DIRECTIONS FOR THIS TASK: Edit the stretch of the bash forum thread from "I'm pretty new" through "Thanks in advance." so that "variable" becomes "parameter", and give that stretch again.

SOURCE EXCERPT:

::::

Print a variable while it's doing the action?

Dan8080 · 03-07-2009, 05:51 PM

Hi,

I'm pretty new to bash programming and I'm stuck on something. I don't even know if there's a way to do this or if I'm in the wrong direction here. Example script:

Code:

#!/bin/bash
files=`ls`;

How can I store that command in a variable like I have there and at the SAME TIME get it to print itself while it's doing it? If more information is needed about what I'm actually trying to make, I can provide it.

Thanks in advance.

unSpawn · 03-07-2009, 06:55 PM

Do you mean something like:

Code:

cmd=/bin/ls
function cmd() { echo "$FUNCNAME: $cmd" > /dev/stderr; $cmd; }
files=$(cmd)

Quote:

Originally Posted by Dan8080

If more information is needed about what I'm actually trying to make, I can provide it.

It never hurts to clarify what you're trying to accomplish in an OP. Faster and more efficient for everyone IMHO.

Hko · 03-08-2009, 04:21 AM

Or run the script with the "-x" option.

Code:

#!/bin/bash
set -x  # Switch on printing commands as they are executed
files=`ls`;
set +x  # switch it off again

Or, for one time only, run the script this way:

Code:

bash$ bash -x /path/to/script.sh

David the H. · 03-08-2009, 06:31 AM

I understand exactly what he's asking. He wants the output of the embedded command (ls in this case) to simultaneously be stored in the variable and echo to the standard out (i.e. display normally). And now I'm curious if this can be done myself.

But is there any reason why you can't simply put an "echo $files" line in the script right after setting the variable, so that you can see the output right away?

::::

DATASET CONTENT:
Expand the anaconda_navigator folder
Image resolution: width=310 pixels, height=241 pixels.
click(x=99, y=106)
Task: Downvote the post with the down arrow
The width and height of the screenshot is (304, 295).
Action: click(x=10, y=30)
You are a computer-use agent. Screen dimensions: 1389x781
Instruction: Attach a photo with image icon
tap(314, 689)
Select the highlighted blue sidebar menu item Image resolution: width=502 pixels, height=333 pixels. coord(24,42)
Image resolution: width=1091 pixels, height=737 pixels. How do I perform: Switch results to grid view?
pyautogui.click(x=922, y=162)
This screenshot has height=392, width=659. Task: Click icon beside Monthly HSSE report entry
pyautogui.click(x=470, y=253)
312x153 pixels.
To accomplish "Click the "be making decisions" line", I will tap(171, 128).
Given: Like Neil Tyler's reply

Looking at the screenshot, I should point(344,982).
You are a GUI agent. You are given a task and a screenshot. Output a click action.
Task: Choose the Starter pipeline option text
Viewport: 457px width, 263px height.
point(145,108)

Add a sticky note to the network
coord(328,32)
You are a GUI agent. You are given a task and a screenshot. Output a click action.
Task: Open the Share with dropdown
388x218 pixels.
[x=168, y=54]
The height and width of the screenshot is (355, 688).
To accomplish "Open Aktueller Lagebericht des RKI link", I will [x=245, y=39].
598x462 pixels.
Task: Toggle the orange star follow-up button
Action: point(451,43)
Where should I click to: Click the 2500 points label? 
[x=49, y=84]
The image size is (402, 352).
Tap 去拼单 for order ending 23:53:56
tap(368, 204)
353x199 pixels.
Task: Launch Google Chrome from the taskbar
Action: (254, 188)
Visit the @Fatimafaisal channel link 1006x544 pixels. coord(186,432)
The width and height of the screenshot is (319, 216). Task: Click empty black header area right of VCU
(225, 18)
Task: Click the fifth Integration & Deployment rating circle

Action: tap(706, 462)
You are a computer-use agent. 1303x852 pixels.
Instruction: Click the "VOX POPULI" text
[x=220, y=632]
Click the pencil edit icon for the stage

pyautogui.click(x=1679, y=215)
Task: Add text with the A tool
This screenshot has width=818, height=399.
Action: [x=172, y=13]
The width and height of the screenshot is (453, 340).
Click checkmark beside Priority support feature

::::

FINAL ANSWER:
I'm pretty new to bash programming and I'm stuck on something. I don't even know if there's a way to do this or if I'm in the wrong direction here. Example script:

Code:

#!/bin/bash
files=`ls`;

How can I store that command in a parameter like I have there and at the SAME TIME get it to print itself while it's doing it? If more information is needed about what I'm actually trying to make, I can provide it.

Thanks in advance.